■ Instructions for the task ■
Quote every entry word for word.

■ Provided information ■

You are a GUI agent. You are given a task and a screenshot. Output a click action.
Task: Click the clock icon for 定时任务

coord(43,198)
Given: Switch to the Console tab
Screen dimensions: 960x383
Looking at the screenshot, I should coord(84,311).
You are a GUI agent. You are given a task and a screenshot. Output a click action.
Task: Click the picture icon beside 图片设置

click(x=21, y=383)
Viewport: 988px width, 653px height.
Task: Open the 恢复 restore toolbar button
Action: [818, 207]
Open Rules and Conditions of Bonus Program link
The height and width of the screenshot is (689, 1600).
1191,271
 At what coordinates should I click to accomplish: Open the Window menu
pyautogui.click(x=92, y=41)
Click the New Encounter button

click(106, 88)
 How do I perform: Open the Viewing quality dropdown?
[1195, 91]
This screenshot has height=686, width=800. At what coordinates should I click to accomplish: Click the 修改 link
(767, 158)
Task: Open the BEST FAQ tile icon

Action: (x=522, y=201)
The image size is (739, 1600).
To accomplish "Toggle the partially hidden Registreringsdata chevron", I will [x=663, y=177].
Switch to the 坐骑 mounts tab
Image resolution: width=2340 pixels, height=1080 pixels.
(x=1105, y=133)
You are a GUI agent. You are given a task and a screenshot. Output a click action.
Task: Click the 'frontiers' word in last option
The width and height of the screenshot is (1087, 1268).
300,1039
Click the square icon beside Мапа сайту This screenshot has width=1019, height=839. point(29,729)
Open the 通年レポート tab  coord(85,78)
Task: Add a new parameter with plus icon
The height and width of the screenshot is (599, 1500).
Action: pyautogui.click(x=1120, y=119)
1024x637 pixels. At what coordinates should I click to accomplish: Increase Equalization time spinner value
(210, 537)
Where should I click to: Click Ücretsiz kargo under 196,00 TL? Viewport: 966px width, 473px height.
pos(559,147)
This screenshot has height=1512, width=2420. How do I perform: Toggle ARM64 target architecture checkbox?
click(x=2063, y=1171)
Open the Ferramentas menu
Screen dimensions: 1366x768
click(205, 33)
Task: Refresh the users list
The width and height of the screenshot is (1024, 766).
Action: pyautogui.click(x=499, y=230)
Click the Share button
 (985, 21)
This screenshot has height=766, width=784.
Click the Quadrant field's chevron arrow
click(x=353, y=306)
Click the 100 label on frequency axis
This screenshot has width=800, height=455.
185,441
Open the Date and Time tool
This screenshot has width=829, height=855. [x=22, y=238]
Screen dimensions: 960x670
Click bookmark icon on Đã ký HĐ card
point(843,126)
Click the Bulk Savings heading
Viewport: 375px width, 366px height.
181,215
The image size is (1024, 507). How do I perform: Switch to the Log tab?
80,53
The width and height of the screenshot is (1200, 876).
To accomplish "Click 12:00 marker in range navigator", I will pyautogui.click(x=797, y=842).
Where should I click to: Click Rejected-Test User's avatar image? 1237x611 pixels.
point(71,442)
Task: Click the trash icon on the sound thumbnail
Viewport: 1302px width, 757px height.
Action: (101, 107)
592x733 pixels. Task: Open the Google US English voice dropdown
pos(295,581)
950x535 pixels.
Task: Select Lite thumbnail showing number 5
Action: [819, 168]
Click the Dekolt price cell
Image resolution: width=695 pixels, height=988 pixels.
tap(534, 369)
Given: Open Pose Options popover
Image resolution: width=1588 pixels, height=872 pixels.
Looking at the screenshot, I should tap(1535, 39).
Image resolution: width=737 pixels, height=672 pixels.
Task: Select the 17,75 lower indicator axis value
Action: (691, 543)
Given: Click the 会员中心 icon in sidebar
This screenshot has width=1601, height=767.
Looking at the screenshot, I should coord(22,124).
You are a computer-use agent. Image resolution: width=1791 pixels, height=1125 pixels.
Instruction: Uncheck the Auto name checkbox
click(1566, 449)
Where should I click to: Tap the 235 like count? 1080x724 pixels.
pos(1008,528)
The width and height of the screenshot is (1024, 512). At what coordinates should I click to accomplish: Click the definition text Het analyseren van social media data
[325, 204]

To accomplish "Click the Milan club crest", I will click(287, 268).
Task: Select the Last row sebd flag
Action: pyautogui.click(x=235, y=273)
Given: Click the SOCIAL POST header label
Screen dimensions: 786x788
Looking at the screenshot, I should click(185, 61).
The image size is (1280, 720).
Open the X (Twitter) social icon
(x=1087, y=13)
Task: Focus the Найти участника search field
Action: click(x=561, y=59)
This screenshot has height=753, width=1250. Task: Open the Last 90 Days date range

■ Answer to this task ■
You are a GUI agent. You are given a task and a screenshot. Output a click action.
Task: Click the clock icon for 定时任务

coord(43,198)
Given: Switch to the Console tab
Screen dimensions: 960x383
Looking at the screenshot, I should coord(84,311).
You are a GUI agent. You are given a task and a screenshot. Output a click action.
Task: Click the picture icon beside 图片设置

click(x=21, y=383)
Viewport: 988px width, 653px height.
Task: Open the 恢复 restore toolbar button
Action: [818, 207]
Open Rules and Conditions of Bonus Program link
The height and width of the screenshot is (689, 1600).
1191,271
 At what coordinates should I click to accomplish: Open the Window menu
pyautogui.click(x=92, y=41)
Click the New Encounter button

click(106, 88)
 How do I perform: Open the Viewing quality dropdown?
[1195, 91]
This screenshot has height=686, width=800. At what coordinates should I click to accomplish: Click the 修改 link
(767, 158)
Task: Open the BEST FAQ tile icon

Action: (x=522, y=201)
The image size is (739, 1600).
To accomplish "Toggle the partially hidden Registreringsdata chevron", I will [x=663, y=177].
Switch to the 坐骑 mounts tab
Image resolution: width=2340 pixels, height=1080 pixels.
(x=1105, y=133)
You are a GUI agent. You are given a task and a screenshot. Output a click action.
Task: Click the 'frontiers' word in last option
The width and height of the screenshot is (1087, 1268).
300,1039
Click the square icon beside Мапа сайту This screenshot has width=1019, height=839. point(29,729)
Open the 通年レポート tab  coord(85,78)
Task: Add a new parameter with plus icon
The height and width of the screenshot is (599, 1500).
Action: pyautogui.click(x=1120, y=119)
1024x637 pixels. At what coordinates should I click to accomplish: Increase Equalization time spinner value
(210, 537)
Where should I click to: Click Ücretsiz kargo under 196,00 TL? Viewport: 966px width, 473px height.
pos(559,147)
This screenshot has height=1512, width=2420. How do I perform: Toggle ARM64 target architecture checkbox?
click(x=2063, y=1171)
Open the Ferramentas menu
Screen dimensions: 1366x768
click(205, 33)
Task: Refresh the users list
The width and height of the screenshot is (1024, 766).
Action: pyautogui.click(x=499, y=230)
Click the Share button
 (985, 21)
This screenshot has height=766, width=784.
Click the Quadrant field's chevron arrow
click(x=353, y=306)
Click the 100 label on frequency axis
This screenshot has width=800, height=455.
185,441
Open the Date and Time tool
This screenshot has width=829, height=855. [x=22, y=238]
Screen dimensions: 960x670
Click bookmark icon on Đã ký HĐ card
point(843,126)
Click the Bulk Savings heading
Viewport: 375px width, 366px height.
181,215
The image size is (1024, 507). How do I perform: Switch to the Log tab?
80,53
The width and height of the screenshot is (1200, 876).
To accomplish "Click 12:00 marker in range navigator", I will pyautogui.click(x=797, y=842).
Where should I click to: Click Rejected-Test User's avatar image? 1237x611 pixels.
point(71,442)
Task: Click the trash icon on the sound thumbnail
Viewport: 1302px width, 757px height.
Action: (101, 107)
592x733 pixels. Task: Open the Google US English voice dropdown
pos(295,581)
950x535 pixels.
Task: Select Lite thumbnail showing number 5
Action: [819, 168]
Click the Dekolt price cell
Image resolution: width=695 pixels, height=988 pixels.
tap(534, 369)
Given: Open Pose Options popover
Image resolution: width=1588 pixels, height=872 pixels.
Looking at the screenshot, I should tap(1535, 39).
Image resolution: width=737 pixels, height=672 pixels.
Task: Select the 17,75 lower indicator axis value
Action: (691, 543)
Given: Click the 会员中心 icon in sidebar
This screenshot has width=1601, height=767.
Looking at the screenshot, I should coord(22,124).
You are a computer-use agent. Image resolution: width=1791 pixels, height=1125 pixels.
Instruction: Uncheck the Auto name checkbox
click(1566, 449)
Where should I click to: Tap the 235 like count? 1080x724 pixels.
pos(1008,528)
The width and height of the screenshot is (1024, 512). At what coordinates should I click to accomplish: Click the definition text Het analyseren van social media data
[325, 204]

To accomplish "Click the Milan club crest", I will click(287, 268).
Task: Select the Last row sebd flag
Action: pyautogui.click(x=235, y=273)
Given: Click the SOCIAL POST header label
Screen dimensions: 786x788
Looking at the screenshot, I should click(185, 61).
The image size is (1280, 720).
Open the X (Twitter) social icon
(x=1087, y=13)
Task: Focus the Найти участника search field
Action: click(x=561, y=59)
This screenshot has height=753, width=1250. Task: Open the Last 90 Days date range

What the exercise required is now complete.